Quantas coisas aborrecidas você foi obrigado a fazer no pouco tempo em que aqui esteve. Precisou pegar filas intermináveis, senhas que não chegavam nunca. Andou em ônibus lotados, foi espremido em ônibus lotados, mal conseguia se mexer. Nunca ninguém apareceu para lhe ceder lugar, porque isso é coisa que só se faz com os idosos, e você era jovem e, como tal, saudável. Tinha a vida toda pela frente e podia muito bem aguentar uns minutinhos em pé. Só que não. Só que você já estava morrendo. Só que aqueles eram os seus últimos dias, mas ninguém ali sabia disso, e por isso ninguém se esforçava para que os seus últimos dias fossem um pouco mais agradáveis. Então você sofreu, se irritou, reclamou muitas vezes, sem que ninguém aliviasse para você. Se ao menos as pessoas soubessem qual seria o seu destino!

Depois veio o vestibular. Você leu os dez livros de literatura que te obrigaram a ler. Gostou de uns, mas outros beiravam o insuportável. Mesmo assim, você seguiu em frente, leu todos eles. Mas de que lhe valeu isso? Você passou no vestibular, mas errou várias perguntas sobre esses livros, e depois que fez a matrícula da faculdade nunca mais se lembrou do que havia lido, contra a sua vontade, quando podia estar fazendo alguma outra coisa que gostasse, uma coisa que se faz quando já se está perto de morrer.

E a busca por emprego para ajudar a pagar a faculdade? Ninguém queria te dar um emprego. Não tiveram pena de você, alguém que em breve estaria a sete palmos do solo.
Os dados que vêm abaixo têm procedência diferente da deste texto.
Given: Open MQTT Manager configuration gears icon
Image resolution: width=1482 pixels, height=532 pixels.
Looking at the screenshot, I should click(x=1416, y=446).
Você estava atrás de um estágio na área, porque sabia que isso iria ajudar bastante na sua carreira, mas eu lhe pergunto: que carreira? Que carreira, se tudo acabou antes de você começar? Ah, você não conseguiu trabalhar na área, você teve que fazer coisas de que não gostava, coisas para as quais não tinha talento, e dizer que foi dessa maneira que passou os últimos tempos que esteve entre nós! E o dinheiro que foi para o INSS, o dinheiro para a sua aposentadoria? E aquele dinheiro que você guardava para comprar uma guitarra? Você nunca teve a sua guitarra, você nunca teve uma porção de coisas, pois essas coisas só viriam com o tempo que lhe negaram.

Quantas vezes você desabafou e o que mais lhe disseram foi que você ainda era jovem e que havia muito tempo para que as coisas acontecessem na sua vida. Que estranho modo você teve para provar que estava certo, que nunca mais haveria tempo, e que urgia encontrar soluções ali, imediatamente! Agora é tarde. Você se preparou a vida toda para coisas que não acontecerão nunca. E não há razões superiores que nos permitam enxergar isso com naturalidade.